And I gather that you believe this is The one dev - there is a sizeable team
making this game.

------
DanHulton
Yeah, this all tracks. I made a "simple" Slack RPG because I was tickled about
the concept and the potential pun of the name (Slack & Slash, though Slack
very predictably asked for me to change it to something a little less
affiliated-sounding). I figured I'd drop six months on it and release it and
see if anyone liked it.

Cut forward two years later, a couple of rewrites (from idle game to turn-
based combat, then from a monthly competition to a long-term progression with
multiple classes), and finally I launch. It got approved by Slack, it goes up
on the app directory, I make a couple key reddit posts, and... Like 5 new
users.

I'm sure folks here can tell the problem already - spending 2 years on
development and maybe a couple days on marketing is always a recipe for a
shitty launch.

Over and over again, I read stories like this and think "thank God this is
just a hobby for me and not my main source of income, not something I took out
a loan to achieve." I like to think that if it were a more serious thing, I'd
have been more serious about the marketing, but even still, that's no
guarantee.

Oh, also - I'm up to about 20 daily users these days. Even with that few, I
still get nervous pushing out any new code. Getting very polite "Hey, the game
isn't working" emails while I'm stuck at the day job and can't go fix it is
devastating. I've ended up with a weird release schedule because of it - I
generally only roll out code on Friday evenings, so that I have as much time
as possible to fix potential bugs.

------
vinceguidry
I really wish more people would appreciate the human cost of building things
by themselves instead of just chalking it all up to 'the creative journey' or
some shit. It could potentially open up some really interesting service
business models.

If I start just about any other kind of business other than a creative one, I
can buy products or services that will help me get to market 10x easier than
if I try to go it without. But if I try to venture outside of established biz
modes and start to wander into the creative, I don't have to go far before I'm
in an awkward no man's land of ugly, no one cares kind of having to burn the
candle at both ends in order to push through to some kind of stability, and
this article shows that that stability is a mirage.
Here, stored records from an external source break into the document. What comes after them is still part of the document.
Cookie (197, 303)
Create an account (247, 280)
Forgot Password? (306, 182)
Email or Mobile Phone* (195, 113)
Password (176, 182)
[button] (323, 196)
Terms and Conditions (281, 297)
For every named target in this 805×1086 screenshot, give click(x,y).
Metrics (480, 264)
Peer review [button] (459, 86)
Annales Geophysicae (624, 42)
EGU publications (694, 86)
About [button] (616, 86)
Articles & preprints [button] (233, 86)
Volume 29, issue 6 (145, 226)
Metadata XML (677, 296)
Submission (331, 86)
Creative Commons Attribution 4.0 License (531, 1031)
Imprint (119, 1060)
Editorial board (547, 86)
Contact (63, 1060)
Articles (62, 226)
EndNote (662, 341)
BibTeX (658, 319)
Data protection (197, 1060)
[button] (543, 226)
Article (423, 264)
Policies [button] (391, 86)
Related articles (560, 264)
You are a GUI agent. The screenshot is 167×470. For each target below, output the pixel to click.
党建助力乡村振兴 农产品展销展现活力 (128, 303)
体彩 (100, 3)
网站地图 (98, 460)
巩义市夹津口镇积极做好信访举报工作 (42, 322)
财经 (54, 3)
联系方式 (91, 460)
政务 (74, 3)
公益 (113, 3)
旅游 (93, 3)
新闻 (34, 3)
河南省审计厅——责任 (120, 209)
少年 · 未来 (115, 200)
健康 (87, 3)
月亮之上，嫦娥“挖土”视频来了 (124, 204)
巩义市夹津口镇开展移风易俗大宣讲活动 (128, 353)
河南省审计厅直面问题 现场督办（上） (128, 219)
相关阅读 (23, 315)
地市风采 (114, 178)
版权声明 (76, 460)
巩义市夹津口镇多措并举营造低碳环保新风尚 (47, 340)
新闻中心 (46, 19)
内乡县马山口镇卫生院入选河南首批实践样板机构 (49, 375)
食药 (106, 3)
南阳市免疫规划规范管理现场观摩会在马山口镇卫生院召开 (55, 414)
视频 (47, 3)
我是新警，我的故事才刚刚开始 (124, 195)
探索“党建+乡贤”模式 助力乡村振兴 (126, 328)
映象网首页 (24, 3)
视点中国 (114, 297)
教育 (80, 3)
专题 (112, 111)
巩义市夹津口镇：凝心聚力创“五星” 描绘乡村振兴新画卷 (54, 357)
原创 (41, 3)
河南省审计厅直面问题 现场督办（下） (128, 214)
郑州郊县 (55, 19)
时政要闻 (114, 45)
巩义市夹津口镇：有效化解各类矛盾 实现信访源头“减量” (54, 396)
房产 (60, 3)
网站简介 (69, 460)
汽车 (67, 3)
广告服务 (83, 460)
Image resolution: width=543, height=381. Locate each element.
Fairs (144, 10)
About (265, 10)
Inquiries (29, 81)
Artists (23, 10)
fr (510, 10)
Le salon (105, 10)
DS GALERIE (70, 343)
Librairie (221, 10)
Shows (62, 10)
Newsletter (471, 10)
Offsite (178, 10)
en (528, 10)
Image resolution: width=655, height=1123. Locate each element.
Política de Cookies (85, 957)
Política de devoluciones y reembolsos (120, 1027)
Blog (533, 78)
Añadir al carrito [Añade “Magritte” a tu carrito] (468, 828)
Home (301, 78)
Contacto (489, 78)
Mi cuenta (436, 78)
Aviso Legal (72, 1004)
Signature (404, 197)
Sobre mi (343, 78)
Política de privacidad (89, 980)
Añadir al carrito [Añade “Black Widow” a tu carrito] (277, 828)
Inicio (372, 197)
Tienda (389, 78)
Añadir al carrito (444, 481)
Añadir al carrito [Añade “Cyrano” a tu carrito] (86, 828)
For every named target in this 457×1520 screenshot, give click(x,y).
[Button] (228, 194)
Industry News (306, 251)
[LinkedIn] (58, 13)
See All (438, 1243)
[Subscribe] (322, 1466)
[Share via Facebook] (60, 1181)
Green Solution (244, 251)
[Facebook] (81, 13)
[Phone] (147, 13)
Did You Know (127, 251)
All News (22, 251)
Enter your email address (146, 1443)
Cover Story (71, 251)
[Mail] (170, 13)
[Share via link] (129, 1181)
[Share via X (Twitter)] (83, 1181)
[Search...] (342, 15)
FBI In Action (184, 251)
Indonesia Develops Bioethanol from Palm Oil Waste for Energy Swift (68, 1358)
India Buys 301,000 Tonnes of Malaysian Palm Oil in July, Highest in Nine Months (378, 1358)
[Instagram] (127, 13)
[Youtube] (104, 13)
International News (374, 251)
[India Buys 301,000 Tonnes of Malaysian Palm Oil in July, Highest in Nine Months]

The historical answer has always been to collect your efforts into an
industry. And yeah, that option is there. You can go work for EA.

But it would be so much better if the games industry didn't have to eat its
young. Or at least, not _all_ of its young.

Hollywood's answer to the problem has been to double down on the community. If
you want to be a screenwriter, first you need to realize that it's a hard hard
thing to break into, there are always going to be more people looking to break
in than there will be jobs, but you can still at least find a little bit of
glory in the industry through YouTube or temping or whatever while you figure
out what your plan B is. And everyone around you is going to help you figure
these hard things out.

But you want to break into gaming? Haha fuck you buddy. Nobody gives a shit,
go work for EA and get shit out when you finally stop making them quite as
much $$$ as you did when you were young and stupid. Sure, go make your own
games, I don't give a shit, don't expect any kudos from me, better hope you
didn't dare spend any company resources on it because yes, we will sue the
shit out of you for daring to get bigger than your britches.

I guess this is just my fervent hope that every industry can figure out how to
be like craft beer.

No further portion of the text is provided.